Existing grammar-constrained speculative decoding methods are limited to sampling from local projected distributions and fail to approximate the user-specified grammatical conditional distribution, resulting in significant bias. This work proposes a speculative decoding framework grounded in the Doob h-transform, which for the first time identifies the future validity function Φ as the critical correction statistic, thereby circumventing the limitations imposed by the GAD impossibility result. The paper establishes a theoretical link between Φ estimation and distribution fidelity. Efficient estimation of Φ is achieved on Dyck and finite JSON languages through dynamic programming, local masking corrections, and hierarchical Φ estimation algorithms: OneStep estimation reduces total variation distance by 14% on Dyck languages, dynamic programming achieves a 97% reduction, and finite-language correction drives JSON errors down to numerical precision levels—all while maintaining low inference overhead.

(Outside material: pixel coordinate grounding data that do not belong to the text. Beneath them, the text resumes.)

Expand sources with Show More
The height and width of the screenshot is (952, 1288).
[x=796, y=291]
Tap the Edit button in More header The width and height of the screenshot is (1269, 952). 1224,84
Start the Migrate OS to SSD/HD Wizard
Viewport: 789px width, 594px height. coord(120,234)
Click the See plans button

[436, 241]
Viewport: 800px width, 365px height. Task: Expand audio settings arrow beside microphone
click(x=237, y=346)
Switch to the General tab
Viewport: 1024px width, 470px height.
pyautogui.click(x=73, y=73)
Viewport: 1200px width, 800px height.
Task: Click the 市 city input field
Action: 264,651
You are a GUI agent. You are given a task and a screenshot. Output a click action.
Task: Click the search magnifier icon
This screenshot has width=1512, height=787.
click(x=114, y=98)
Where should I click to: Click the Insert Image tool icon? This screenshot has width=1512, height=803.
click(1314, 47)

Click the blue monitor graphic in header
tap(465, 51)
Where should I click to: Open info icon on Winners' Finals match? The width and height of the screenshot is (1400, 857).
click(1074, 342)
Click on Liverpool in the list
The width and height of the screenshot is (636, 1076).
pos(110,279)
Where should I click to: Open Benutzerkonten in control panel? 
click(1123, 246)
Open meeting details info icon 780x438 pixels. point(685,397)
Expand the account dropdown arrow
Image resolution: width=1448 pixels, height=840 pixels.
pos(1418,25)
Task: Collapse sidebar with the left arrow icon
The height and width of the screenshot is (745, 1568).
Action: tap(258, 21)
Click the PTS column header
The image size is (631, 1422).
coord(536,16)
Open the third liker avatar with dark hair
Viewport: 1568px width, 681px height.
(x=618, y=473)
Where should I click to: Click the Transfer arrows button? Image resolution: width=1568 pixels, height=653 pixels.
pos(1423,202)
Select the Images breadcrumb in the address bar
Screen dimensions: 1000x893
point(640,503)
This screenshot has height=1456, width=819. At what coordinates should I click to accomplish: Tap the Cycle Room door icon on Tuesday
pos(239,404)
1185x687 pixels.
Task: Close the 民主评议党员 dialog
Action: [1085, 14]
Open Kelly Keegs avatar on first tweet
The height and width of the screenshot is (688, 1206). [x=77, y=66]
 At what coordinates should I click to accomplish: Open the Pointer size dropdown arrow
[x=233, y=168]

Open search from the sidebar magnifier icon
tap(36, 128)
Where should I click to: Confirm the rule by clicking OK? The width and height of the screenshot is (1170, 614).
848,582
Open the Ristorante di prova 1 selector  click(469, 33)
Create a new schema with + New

Grammar-constrained generation is often combined with local vocabulary masking and speculative decoding, but the resulting sampling law is not the grammar-conditional distribution users usually intend. We show that any speculative decoder with local mask access, Leviathan rejection, and rollback soundness samples from the locally projected distribution $μ^{\mathrm{proj}}$ rather than the grammar-conditional distribution $μ^\star$. This extends the GAD impossibility result to speculative decoding; on Dyck grammars with Qwen3-8B, the total-variation gap can reach 0.996. We identify the future-validity function $Φ_t(y)=\Pr_p[\mathrm{valid\ completion}\mid y]$ as the missing correction statistic. The target distribution is a Doob transform of the base model with $h=Φ$, while local masking corresponds to setting $h$ to one. With exact $Φ$, our oracle decoder FVO-Spec samples exactly from $μ^\star$; with approximate $Φ$, we bound the resulting total-variation error. Because exact future validity is hard for general context-free grammars, we evaluate estimator hierarchies on tractable Dyck and finite JSON languages. OneStep reduces Dyck TV by 14% with under 1% throughput overhead, exact dynamic programming reduces it by 97%, and finite-language correction closes JSON gaps to numerical precision. All fidelity claims are scoped to enumerable grammars and token tries.